【シリコンバレー=佐藤浩実】米エヌビディアが16日発表した5〜7月の純利益は前年同期比89%増の11億100万ドル(約1221億円)だった。ゲームやデータセンター向けのGPU(画像処理半導体)が好調だった半面で、仮想通貨の採掘(マイニング)向けは大幅に減少した。仮想通貨相場が下落基調のため、8〜10月期も「マイニング向けは業績に貢献しない」との見方を示した。

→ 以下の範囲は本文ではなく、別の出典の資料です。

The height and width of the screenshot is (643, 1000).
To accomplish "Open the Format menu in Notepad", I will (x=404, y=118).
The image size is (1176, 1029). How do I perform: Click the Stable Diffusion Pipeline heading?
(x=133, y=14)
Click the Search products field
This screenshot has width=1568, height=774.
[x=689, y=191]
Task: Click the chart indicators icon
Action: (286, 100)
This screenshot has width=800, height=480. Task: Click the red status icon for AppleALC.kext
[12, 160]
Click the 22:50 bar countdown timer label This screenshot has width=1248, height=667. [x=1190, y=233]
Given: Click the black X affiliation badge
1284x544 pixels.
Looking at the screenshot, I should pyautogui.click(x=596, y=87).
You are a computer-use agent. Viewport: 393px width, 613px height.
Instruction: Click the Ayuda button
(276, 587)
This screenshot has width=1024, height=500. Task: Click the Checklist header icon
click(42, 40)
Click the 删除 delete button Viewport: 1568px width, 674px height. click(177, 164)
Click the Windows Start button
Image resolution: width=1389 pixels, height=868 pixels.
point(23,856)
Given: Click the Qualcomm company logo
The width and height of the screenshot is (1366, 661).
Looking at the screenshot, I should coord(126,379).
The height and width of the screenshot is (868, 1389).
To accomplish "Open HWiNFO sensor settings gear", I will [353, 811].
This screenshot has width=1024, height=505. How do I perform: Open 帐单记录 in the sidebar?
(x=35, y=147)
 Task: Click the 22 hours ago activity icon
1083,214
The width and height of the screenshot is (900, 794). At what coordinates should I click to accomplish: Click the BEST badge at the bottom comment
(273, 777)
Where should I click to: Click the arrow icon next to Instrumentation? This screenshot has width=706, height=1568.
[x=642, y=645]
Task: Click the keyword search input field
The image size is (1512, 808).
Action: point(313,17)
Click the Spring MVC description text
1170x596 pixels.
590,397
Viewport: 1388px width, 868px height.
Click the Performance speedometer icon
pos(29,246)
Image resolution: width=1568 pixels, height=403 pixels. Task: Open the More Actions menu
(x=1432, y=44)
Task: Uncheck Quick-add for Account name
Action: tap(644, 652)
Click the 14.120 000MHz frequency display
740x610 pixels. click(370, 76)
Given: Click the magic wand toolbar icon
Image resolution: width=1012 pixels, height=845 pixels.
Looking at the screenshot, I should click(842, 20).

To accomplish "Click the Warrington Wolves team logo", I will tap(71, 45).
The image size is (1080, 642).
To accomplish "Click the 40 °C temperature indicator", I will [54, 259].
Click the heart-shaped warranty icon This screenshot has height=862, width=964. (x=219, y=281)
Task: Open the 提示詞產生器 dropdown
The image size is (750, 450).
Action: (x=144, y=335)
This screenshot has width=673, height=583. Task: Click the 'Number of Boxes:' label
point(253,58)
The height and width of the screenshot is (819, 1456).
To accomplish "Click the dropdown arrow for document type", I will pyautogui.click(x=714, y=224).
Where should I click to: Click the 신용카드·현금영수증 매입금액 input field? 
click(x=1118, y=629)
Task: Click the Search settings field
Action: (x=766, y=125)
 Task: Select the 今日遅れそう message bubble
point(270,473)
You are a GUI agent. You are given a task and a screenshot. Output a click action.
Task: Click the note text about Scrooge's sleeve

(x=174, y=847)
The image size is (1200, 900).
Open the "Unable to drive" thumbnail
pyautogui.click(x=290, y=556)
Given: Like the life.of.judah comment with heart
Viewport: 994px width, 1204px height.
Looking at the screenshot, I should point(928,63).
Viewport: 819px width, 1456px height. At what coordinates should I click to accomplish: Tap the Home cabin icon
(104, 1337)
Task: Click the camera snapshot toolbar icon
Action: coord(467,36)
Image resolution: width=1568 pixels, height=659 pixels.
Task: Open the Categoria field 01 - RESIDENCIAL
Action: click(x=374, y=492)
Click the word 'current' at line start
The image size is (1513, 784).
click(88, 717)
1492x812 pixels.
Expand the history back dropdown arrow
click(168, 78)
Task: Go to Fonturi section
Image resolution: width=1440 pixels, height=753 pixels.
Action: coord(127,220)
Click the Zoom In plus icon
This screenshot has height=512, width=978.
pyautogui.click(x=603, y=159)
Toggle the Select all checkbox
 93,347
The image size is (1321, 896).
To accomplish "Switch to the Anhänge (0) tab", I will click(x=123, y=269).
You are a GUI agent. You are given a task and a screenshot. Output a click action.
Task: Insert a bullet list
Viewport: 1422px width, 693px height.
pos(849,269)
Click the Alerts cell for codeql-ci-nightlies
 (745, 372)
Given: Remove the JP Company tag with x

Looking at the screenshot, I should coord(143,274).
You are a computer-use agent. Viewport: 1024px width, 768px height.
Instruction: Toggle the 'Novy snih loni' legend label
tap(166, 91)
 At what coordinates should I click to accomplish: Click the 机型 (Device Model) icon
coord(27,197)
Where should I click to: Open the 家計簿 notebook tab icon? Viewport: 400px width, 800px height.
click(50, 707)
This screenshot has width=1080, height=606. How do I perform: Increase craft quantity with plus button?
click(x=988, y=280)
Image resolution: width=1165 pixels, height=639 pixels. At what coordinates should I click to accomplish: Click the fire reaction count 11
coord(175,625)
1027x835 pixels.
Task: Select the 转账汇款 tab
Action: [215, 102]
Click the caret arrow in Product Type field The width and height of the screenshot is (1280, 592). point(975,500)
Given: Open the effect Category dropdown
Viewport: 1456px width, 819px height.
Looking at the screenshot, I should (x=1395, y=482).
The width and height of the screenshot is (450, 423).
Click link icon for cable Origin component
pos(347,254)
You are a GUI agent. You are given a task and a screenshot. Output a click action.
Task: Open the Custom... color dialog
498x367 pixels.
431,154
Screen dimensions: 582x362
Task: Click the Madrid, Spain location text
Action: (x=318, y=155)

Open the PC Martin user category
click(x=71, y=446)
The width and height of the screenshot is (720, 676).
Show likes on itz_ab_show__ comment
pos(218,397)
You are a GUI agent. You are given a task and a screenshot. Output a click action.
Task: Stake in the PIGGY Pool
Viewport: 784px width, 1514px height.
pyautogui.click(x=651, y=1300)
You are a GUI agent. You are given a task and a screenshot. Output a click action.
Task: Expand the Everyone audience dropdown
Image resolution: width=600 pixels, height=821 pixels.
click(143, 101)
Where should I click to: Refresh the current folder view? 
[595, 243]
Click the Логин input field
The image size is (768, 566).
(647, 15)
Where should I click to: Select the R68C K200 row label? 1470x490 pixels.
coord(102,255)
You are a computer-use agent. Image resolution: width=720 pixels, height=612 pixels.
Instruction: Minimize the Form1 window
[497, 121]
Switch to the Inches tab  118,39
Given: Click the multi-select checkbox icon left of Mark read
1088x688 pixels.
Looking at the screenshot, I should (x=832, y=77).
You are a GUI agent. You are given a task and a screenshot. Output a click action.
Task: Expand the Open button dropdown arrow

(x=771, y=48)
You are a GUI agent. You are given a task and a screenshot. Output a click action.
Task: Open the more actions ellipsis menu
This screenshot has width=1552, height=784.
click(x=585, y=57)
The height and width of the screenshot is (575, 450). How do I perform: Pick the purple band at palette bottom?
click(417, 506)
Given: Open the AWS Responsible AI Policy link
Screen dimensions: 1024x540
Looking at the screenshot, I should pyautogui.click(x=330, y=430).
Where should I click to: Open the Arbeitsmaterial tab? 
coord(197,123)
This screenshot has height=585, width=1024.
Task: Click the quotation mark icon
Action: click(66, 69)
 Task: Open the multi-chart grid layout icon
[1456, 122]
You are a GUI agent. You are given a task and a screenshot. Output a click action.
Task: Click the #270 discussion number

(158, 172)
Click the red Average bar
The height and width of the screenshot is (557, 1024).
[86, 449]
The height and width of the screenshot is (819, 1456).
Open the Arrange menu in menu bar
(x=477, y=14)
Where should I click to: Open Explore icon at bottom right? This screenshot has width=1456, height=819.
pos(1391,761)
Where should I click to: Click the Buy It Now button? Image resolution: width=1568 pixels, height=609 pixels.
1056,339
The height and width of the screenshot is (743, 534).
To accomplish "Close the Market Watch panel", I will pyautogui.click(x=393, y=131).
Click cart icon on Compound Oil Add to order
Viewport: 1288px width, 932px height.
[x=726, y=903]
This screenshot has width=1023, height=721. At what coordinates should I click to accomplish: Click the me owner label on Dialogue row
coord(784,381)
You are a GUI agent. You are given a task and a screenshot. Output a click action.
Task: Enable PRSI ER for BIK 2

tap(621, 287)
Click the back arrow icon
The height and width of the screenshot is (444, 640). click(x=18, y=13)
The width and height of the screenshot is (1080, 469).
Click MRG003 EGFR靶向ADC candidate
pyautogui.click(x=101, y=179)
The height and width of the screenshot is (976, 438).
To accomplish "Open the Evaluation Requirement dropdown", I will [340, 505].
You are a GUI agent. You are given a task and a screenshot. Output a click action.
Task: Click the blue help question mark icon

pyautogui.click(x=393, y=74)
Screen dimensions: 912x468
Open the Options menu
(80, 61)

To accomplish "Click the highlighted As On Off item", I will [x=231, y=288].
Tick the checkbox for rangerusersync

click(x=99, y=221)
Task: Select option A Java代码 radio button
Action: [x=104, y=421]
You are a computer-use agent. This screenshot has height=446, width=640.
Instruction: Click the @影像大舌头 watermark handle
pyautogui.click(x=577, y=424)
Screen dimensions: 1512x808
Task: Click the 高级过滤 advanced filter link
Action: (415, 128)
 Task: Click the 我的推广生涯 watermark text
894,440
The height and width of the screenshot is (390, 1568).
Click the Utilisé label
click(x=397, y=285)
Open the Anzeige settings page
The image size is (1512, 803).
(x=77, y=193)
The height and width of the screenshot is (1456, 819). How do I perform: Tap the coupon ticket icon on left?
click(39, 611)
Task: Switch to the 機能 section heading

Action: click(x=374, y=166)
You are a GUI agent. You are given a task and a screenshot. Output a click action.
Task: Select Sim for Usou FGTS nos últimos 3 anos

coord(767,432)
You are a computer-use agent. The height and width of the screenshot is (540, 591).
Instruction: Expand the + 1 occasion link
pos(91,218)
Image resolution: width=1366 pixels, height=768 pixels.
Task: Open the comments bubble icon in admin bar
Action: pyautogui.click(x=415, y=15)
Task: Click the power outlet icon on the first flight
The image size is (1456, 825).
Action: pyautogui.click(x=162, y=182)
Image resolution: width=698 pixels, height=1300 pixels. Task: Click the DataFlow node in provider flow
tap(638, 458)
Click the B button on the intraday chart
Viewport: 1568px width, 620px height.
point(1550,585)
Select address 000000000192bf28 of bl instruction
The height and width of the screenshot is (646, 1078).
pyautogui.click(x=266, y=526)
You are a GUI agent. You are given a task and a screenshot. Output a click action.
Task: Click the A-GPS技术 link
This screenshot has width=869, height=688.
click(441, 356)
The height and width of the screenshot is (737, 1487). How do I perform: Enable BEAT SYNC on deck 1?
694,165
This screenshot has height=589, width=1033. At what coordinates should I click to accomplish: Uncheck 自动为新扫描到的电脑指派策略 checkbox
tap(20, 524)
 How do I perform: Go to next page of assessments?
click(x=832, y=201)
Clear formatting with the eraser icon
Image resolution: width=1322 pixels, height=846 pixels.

 5〜7月期の売上高は40%増の31億2300万ドルだった。約6割を占めるゲーム向けが52%増、2割強を占めるデータセンター向けが83%増と大きく伸びたためだ。ジェンスン・ファン最高経営責任者(CEO)は「将来はすべてのサーバーが(GPUなどを利用して)計算処理を加速するようになる」と説明。今後もデータセンター向けの売り上げ拡大が続くと予想する。

 一方で、仮想通貨マイニング向けは事前予想に達しなかった。5〜7月は1億ドル規模の売上高があると見込んでいたが、実際は1800万ドルだったという。「今の仮想通貨の取引価格では新たに(マイニングに使うGPUに)投資をしても見合わない」(ファン氏)とみる。

 このため、8〜10月期の業績予想にはマイニング向けを織り込まなかった。同期間の売上高の見通しは32億5千万ドルと、前年同期を23%上回る水準。ただ事前の市場予想(33億3600万ドル)には届かず、16日の時間外取引で株価は一時6%近く下落した。